“Let your speech always be with grace, seasoned, as it were, with salt, so that you may know how you should respond to each person.” (Col 4.6 NAS).
On a recent, rough and tumble, TV reality show a job applicant was being interviewed. She was told that this workplace had cursing. He wondered if she could handle that? She answered his question by cursing herself. (Fortunately my good TV Guardian language filter or the network bleeped it out. With TV’s low moral standards I consider my language filter “de rigueur” – obligatory, essential.)
It would be great if all employers were so upfront about work conditions. One deserves to know what they would be getting into. The applicant’s string of expletives quickly assured the interviewer that she would fit in. How typical. Sadly, by siding with the devil, making her mouth a toilet bowl, she got the job. Score: job wins, character loses.
This incident got me to wondering how a wholesome, “filth-challenged,” person might handle a similar situation? We know that language in many workplaces is diverse.
A clean speaking applicant could thank the job interviewer for being open about the work place language up front. Not all do that.
Also test for company tolerance, freedom of speech. One might say, “While I try not to curse I am well aware that it is commonplace. I do not reject my friends or fellow workers who think differently from me. I accept others as they are and hope that they will also accept me? In my experience, in many businesses there is a wide range of language. I’m guessing that you already have diversity here. If they get along together. We can too. This is the American way, a melting pot of ideas, independent thinkers, freedom of speech, diversity.”
Follow up reply if appropriate: “Ocasionally one hears about a company that seems to hate Christians and morality. Being a Christisn should make one a more dedicated, honest worker. That is my desire. But if this is a problem you might not want to hire me?”
A reply similar to the above should handle it but if not the aspect of religious freedom may need airing. I believe that it is often best to let it be graciously known up front if one is a Christian. If this is going to be a problem I want to know now! If one cannot accept my core values they cannot accept me. One be dodging a bullet by not getting a job.
Honesty about core values?: “I am a Christian. We are supposed to be able to fit in. I desire to get along with all workers. I want to do more than the minimum requirements. I want to encourage a positive work environment.” Honesty now about core values can avoid disappointment later.
Christians are to be salt and light in a dark world. Missionaries do not bail out because foreign cultures are sinful. They see the need as opportunity! Can we? Will we take advantage of it?
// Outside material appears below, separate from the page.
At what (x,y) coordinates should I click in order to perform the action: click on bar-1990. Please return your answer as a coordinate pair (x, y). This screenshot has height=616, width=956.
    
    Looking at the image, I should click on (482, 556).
Sadly, some weak believers are not yet strong enough in the Spirit to maintain their godly testimony before a watching, hurting world. Missionaries in the work place need to be strong and clean. Can we resist the tug to just fit in? Peer pressure is strong.
Cursing is giving the devil free advertising. I personally think that if one has the freedom of speech to curse – that I should have the freedom to praise and honor God. I can ask the Spirit of God to open a door of opportunity to respond. It may be by having lunch with the individual and discussing my view. We hate the sin but love the sinner.
“The wise in heart will be called discerning, and sweetness of speech increases persuasiveness.” (Prov 16.21 NAS).
“Conduct yourselves with wisdom towards outsiders, making the most of the opportunity.” (Col 4.5 NAS).